◆ **TASK OBJECTIVE**: Filter out all lines without the word "height" from the data below, please, and copy the rest.

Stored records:
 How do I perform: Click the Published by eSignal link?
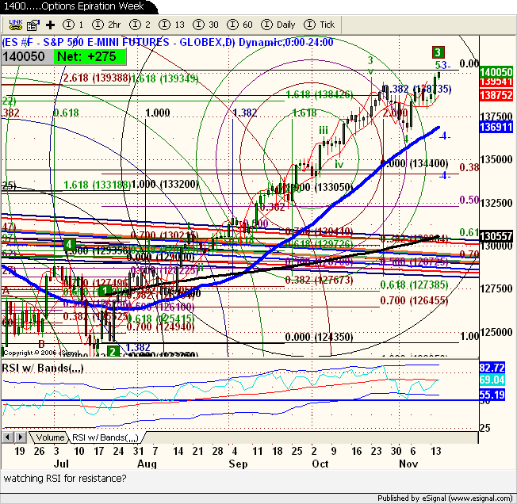454,498
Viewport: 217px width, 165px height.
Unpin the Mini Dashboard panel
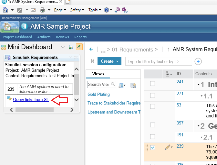click(x=79, y=47)
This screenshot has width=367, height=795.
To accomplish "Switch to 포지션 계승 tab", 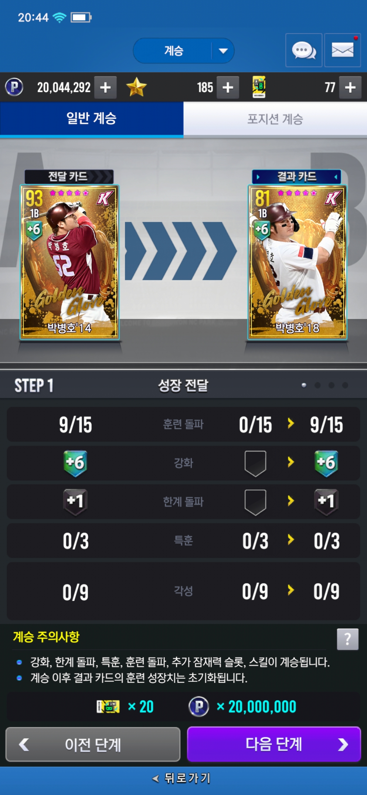I will [x=275, y=119].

◆ **REPLY TO THE TASK**:
Viewport: 217px width, 165px height.
This screenshot has width=367, height=795.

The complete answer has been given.